Negli ultimi anni, solo per fare un esempio, il settore ha selezionato polli che per raggiungere un peso di 2,5 kg, consumano mezzo chilo di mangime in meno rispetto al 2010, che si traduce in una riduzione del 37% del terreno necessario per la produzione, appunto, del mangime. Dati destinati a migliorare anno su anno proprio per il costante impegno del comparto avicolo di occuparsi del benessere animale.
Non va dimenticato infatti che l’avicoltura ha l’obiettivo di rendere disponibili alimenti che siano contemporaneamente sani, nutrienti ed economicamente accessibili ai più. Ed è anche necessario considerare il fatto che proprio la ricerca di ottenere dei ritorni economici da questo tipo di impresa, produce in modo collaterale (poco conosciuto) un costante incremento del benessere animale… che è tuttavia il tema più attenzionato sia dal comparto che dai suoi detrattori.
__________________________________________________
### Istruzioni e requisiti
Ricopia il passo del testo sull'avicoltura che comincia con le parole "Non va dimenticato" e si ferma dopo "dai suoi detrattori.". I dati non hanno alcun rapporto con il testo sull'avicoltura.

### Estratto della fonte
__________________________________________________
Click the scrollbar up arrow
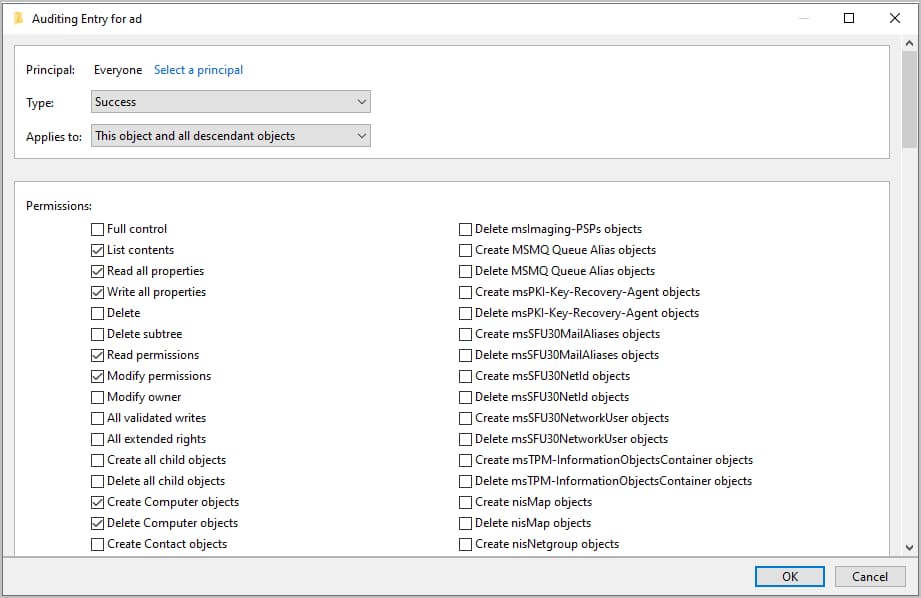This screenshot has height=598, width=921. [908, 43]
__________________________________________________
### Risposta al compito
Non va dimenticato infatti che l’avicoltura ha l’obiettivo di rendere disponibili alimenti che siano contemporaneamente sani, nutrienti ed economicamente accessibili ai più. Ed è anche necessario considerare il fatto che proprio la ricerca di ottenere dei ritorni economici da questo tipo di impresa, produce in modo collaterale (poco conosciuto) un costante incremento del benessere animale… che è tuttavia il tema più attenzionato sia dal comparto che dai suoi detrattori.